Ex-Im and the U.S. Aerospace Sector: Myths Debunked
Reports from Capitol Hill suggest a resolution of the debate over reauthorization of the U.S. Export-Import Bank (Ex-Im) may be at hand. The U.S. Chamber and its broad membership — including companies both large and small — are continuing to work hard to make the case for Congress to reauthorize Ex-Im, as underscored in an ad in Roll Call on Tuesday.
Some of Ex-Im’s critics have focused on the U.S. aerospace sector. More than any other industry, U.S. aerospace firms have relied on Ex-Im to help them compete with foreign rivals, which often enjoy strong backing from their own national export credit agencies. The aerospace sector is America’s leading exporter, so this is hardly surprising.
But it’s worth taking a moment to review some of the facts:
- Aerospace is a vital part of American manufacturing. According to the Aerospace Industries Association, the aerospace industry directly employs 620,000 Americans. The Federal Aviation Administration further calculates that there are a total of 10 million high-quality American jobs across the civil aviation sector, which last year generated about $400 billion in earnings and contributed $1.3 trillion to U.S. GDP.
- Boeing is a case in point. More than 80% of Boeing’s planes are manufactured for export, but the firm employs 161,000 Americans — 94% of its total workforce — and supports an additional 1.3 million U.S. jobs across its nationwide network of 18,500 small and medium-sized suppliers.
- Over the next 20 years, global demand is estimated to reach a total of 34,000 new planes with a value of $4 trillion. This has the potential to generate one million new U.S. jobs in the aerospace sector and three million related service-sector jobs.

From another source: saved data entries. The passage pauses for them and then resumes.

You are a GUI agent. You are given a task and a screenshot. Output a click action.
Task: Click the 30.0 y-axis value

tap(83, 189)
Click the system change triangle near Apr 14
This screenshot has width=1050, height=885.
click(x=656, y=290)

However, when other countries are providing their own exporters with an estimated $1 trillion in export finance — often on terms more generous than Ex-Im can provide — American exporters can’t always compete on their own. The EU, Canada, Brazil, and China are all growing their aerospace sectors, and their export credit agencies are playing a central role in their strategies.

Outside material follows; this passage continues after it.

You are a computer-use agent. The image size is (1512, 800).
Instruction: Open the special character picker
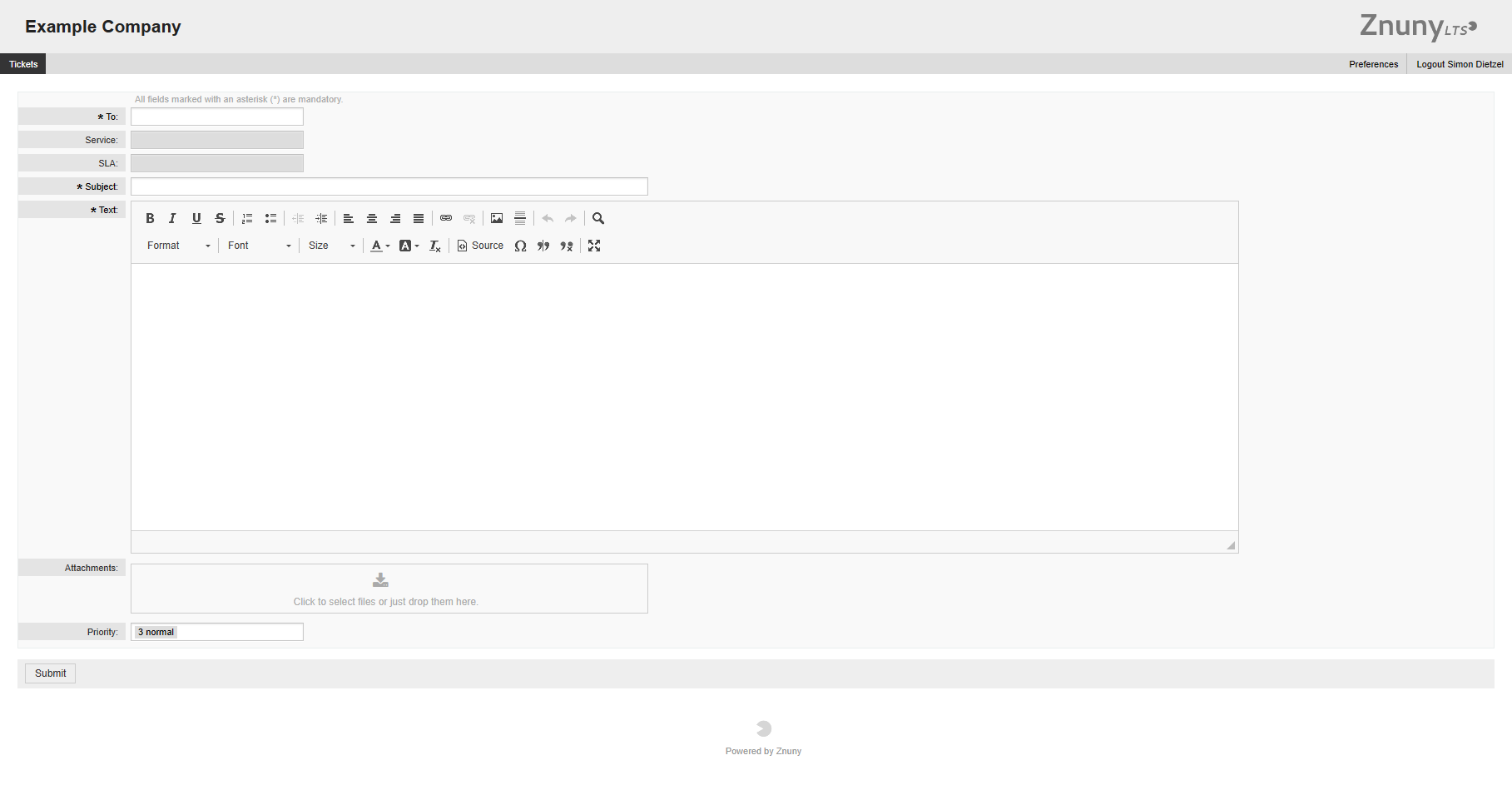coord(520,246)
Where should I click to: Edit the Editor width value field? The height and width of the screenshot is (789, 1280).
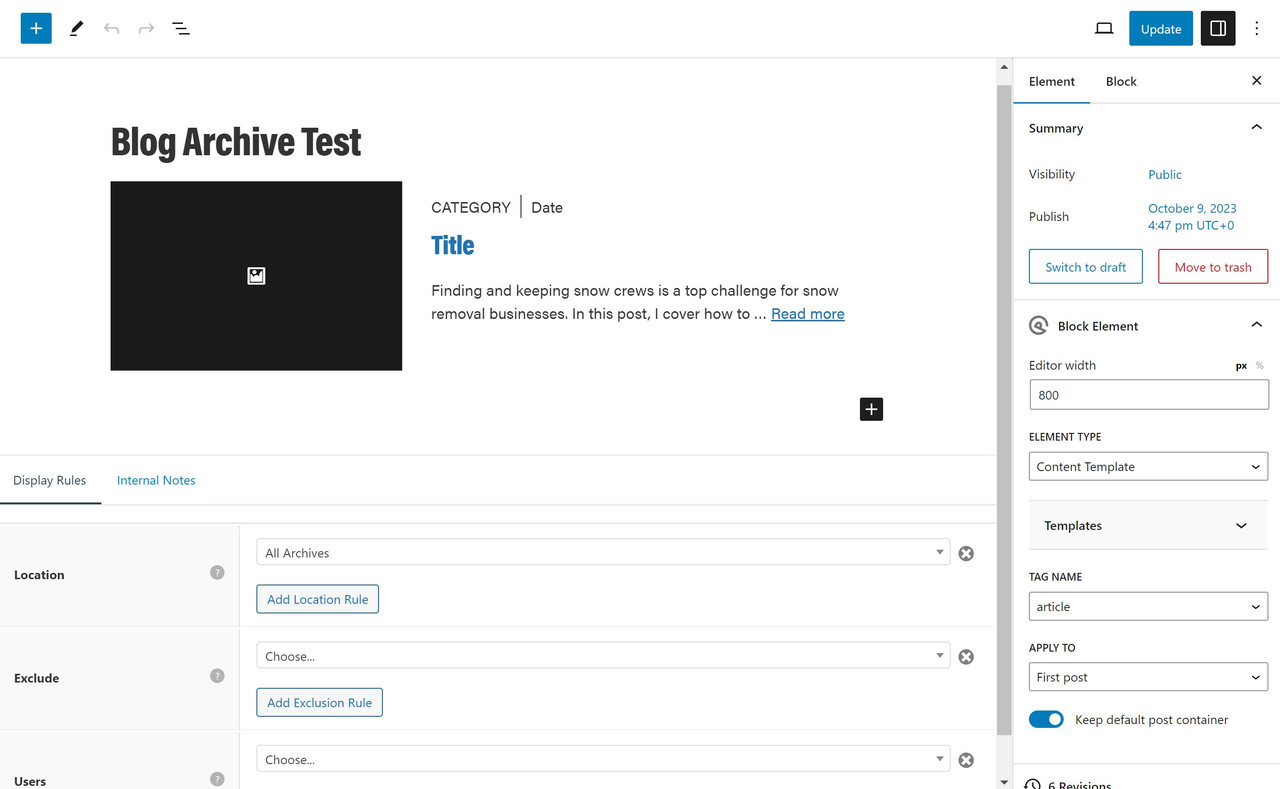[1148, 394]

Some have charged that Ex-Im gives a cost advantage to foreign carriers over their U.S. competitors. However, an international agreement called the Aircraft Sector Understanding was reached in 2011 by the U.S., EU, Canada, Brazil and Japan, and it nearly doubled the fees creditworthy airlines will have to pay for export financing.

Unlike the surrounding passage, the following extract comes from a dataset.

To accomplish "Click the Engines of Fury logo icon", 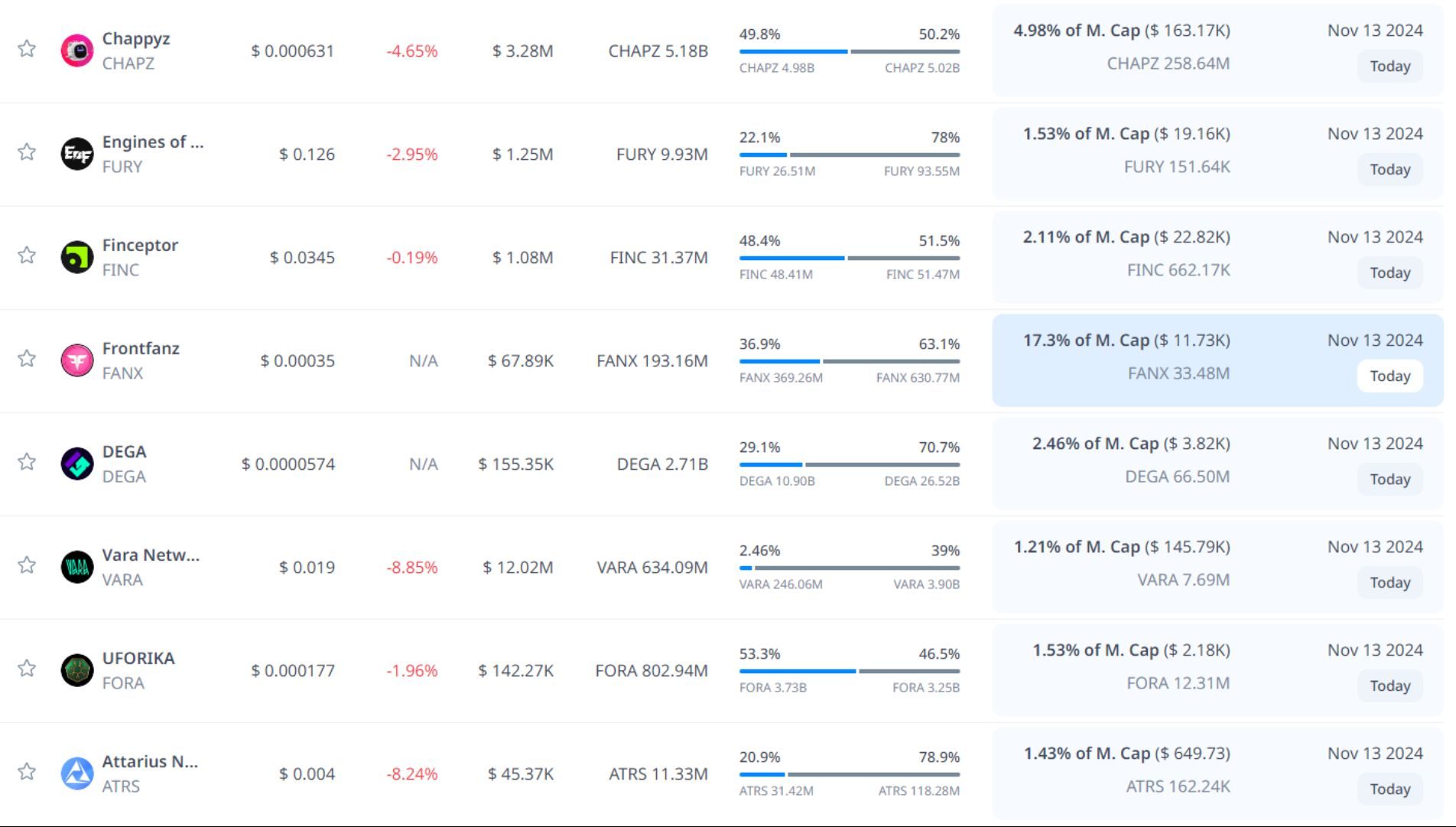I will tap(76, 155).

The result is a level financial playing field. Foreign carriers that purchase aircraft using Ex-Im will have no cost advantage over U.S. airlines using commercial banks. In fact, for investment grade airlines purchasing wide-body aircraft, Ex-Im financing will be on average $2 million more expensive than commercial financing per aircraft.
Members of Congress who care about America’s national security recognize the need to maintain a strong defense industrial base. But without exports, America’s aerospace sector will face decline. And without Ex-Im, many export opportunities will slip away.
But we think the story has a happy ending. The Chamber is pleased that members of Congress on both sides of the aisle are hard at work today seeking a way forward for Ex-Im’s reauthorization. It won’t come a minute too soon.